[[ Text excerpt open ]]

Finding Freedom in Illness: A Guide to Suffering Less When Sick (Interview & Giveaway)


UPDATE: The winners for this giveaway include:

  • Naomi
  • KC
  • Lisa Pellegrino
  • Caroline Létourneau
  • Viktor Dmitriv
  • Kristin Kollinger
  • Heather S
  • Erica Lombard
  • Christine
  • Bridget Howe

If you’ve ever been sick for a prolonged period of time, you understand how physically, mentally, and emotionally draining it can be.

Maybe you don’t know what’s causing your illness, or how to treat it, and you’re tired of searching for answers.

Maybe you blame yourself for repressing emotions, not exercising, or otherwise potentially causing your condition; or maybe you don’t hold yourself responsible, but fear that others do.

Maybe you can no longer do the things you love; or maybe you can do them, but it’s much harder, and therefore, far less satisfying.

While I’ve never struggled with a long-term physical illness, I’ve watched loved ones grapple with serious challenges; I’ve sympathized with their feelings, fears, and frustrations; and I’ve wished I could do something to help.

Going forward, I will point them to Tiny Buddha contributor Peter Fernando’s new book, Finding Freedom in Illness: A Guide to Cultivating Deep Well-Being through Mindfulness and Self-Compassion. 

Having struggled with various chronic illnesses through the years, Peter knows what it’s like to live a life that’s full of challenges and losses. He’s experienced prolonged periods of darkness, despair, desperation, and discomfort—and yet he still believes he’s lived a wonderful life.

Why? Because he chooses to see his illnesses as spiritual teachers. And though he admits he would not have chosen them, he’s learned, through them, to free himself from the mental suffering that comes from judging the present.

Profoundly insightful, Finding Freedom in Illness explores how anyone can free themselves from their suffering and access the liberating power of here-and-now awareness. Though the book is clearly intended for others dealing with physical conditions, anyone can benefit from the teachings related to mindfulness and self-compassion. I know I certainly have.

I’m grateful that Peter took the time to answer some questions about his book, and that he’s offered ten free copies to Tiny Buddha readers.

Finding freedom in illnessTHE GIVEAWAY

To enter to win one of ten free copies of Finding Freedom in Illness:

  • Leave a comment below
  • For an extra entry, share this interview on Twitter or Facebook, and post a second comment with the link

You can enter until midnight PST on Monday, May 9th.

*Winners in the US will receive a print copy. Winners outside the US will receive a gift card to order a free digital copy.


 1. Tell us a little about yourself and what inspired you to write this book.

I’m a guy in his late thirties who was a Buddhist monk in his twenties. I’ve been living with various health conditions for most of my life, and bodily challenges have been a huge part of the path for me. I teach meditation in Wellington, NZ with Original Nature Meditation Centre, and run an online course, A Month of Mindfulness.

[[ Text excerpt closed ]]
[[ Source material open ]]

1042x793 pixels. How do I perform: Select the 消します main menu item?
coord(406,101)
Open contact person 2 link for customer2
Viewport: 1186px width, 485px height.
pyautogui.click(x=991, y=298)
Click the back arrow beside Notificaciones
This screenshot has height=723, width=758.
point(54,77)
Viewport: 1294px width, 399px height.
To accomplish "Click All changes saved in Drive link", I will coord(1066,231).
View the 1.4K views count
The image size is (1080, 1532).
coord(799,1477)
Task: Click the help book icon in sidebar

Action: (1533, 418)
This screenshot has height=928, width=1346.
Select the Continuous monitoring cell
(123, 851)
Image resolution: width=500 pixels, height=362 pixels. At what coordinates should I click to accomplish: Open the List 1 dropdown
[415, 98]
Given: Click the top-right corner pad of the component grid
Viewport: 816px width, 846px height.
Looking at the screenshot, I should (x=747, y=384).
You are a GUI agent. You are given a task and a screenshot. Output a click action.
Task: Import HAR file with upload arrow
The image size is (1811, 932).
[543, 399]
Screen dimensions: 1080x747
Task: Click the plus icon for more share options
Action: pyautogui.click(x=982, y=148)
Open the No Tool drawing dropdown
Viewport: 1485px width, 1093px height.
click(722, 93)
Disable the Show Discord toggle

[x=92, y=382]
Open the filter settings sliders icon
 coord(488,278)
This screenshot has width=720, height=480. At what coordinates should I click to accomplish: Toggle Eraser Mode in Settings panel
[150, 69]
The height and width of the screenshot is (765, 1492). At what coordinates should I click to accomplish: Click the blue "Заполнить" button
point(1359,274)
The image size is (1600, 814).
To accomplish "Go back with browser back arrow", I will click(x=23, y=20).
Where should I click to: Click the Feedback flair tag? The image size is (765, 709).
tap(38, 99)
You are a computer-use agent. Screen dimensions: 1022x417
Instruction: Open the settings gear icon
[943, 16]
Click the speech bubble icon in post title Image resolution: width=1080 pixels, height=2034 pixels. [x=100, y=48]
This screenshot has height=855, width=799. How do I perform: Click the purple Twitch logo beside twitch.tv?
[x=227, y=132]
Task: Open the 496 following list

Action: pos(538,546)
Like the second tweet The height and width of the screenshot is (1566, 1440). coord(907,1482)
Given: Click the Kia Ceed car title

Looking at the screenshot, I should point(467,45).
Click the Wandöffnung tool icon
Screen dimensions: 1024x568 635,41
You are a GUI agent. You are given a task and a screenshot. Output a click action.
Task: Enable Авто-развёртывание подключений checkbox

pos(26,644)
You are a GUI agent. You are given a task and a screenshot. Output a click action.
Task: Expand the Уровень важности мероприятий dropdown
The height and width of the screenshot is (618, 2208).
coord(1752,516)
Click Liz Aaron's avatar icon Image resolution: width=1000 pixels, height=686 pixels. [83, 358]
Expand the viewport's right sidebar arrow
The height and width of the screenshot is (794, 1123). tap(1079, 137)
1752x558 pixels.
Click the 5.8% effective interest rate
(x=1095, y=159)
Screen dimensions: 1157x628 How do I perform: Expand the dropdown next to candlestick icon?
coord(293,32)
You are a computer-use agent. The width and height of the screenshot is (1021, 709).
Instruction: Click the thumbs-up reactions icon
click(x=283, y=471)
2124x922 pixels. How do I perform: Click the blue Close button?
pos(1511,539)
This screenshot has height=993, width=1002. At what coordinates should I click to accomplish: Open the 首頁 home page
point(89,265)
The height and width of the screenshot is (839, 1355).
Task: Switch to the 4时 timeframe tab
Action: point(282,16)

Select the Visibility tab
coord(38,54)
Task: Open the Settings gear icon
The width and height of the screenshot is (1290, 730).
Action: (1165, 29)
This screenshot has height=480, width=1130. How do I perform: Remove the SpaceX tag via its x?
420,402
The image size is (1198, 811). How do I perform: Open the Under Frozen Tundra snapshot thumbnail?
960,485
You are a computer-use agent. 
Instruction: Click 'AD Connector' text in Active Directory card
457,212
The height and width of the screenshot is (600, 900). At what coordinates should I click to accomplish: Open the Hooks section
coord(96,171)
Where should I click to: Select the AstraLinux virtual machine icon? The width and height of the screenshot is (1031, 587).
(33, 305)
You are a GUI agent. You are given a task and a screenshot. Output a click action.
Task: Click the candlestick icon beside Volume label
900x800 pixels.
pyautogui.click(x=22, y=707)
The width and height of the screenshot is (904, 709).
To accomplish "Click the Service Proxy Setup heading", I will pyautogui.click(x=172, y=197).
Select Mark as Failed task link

[[ Source material closed ]]

#### [Study questions]
1. In the interview post, what do giveaway winners outside the US receive?
2. According to the interview post, why does Peter Fernando still believe he has lived a wonderful life despite his chronic illnesses?

#### [Numbered answers]
1. A gift card to order a free digital copy of the book.

2. He chooses to see his illnesses as spiritual teachers. Although he would not have chosen them, they taught him to free himself from the mental suffering that comes from judging the present.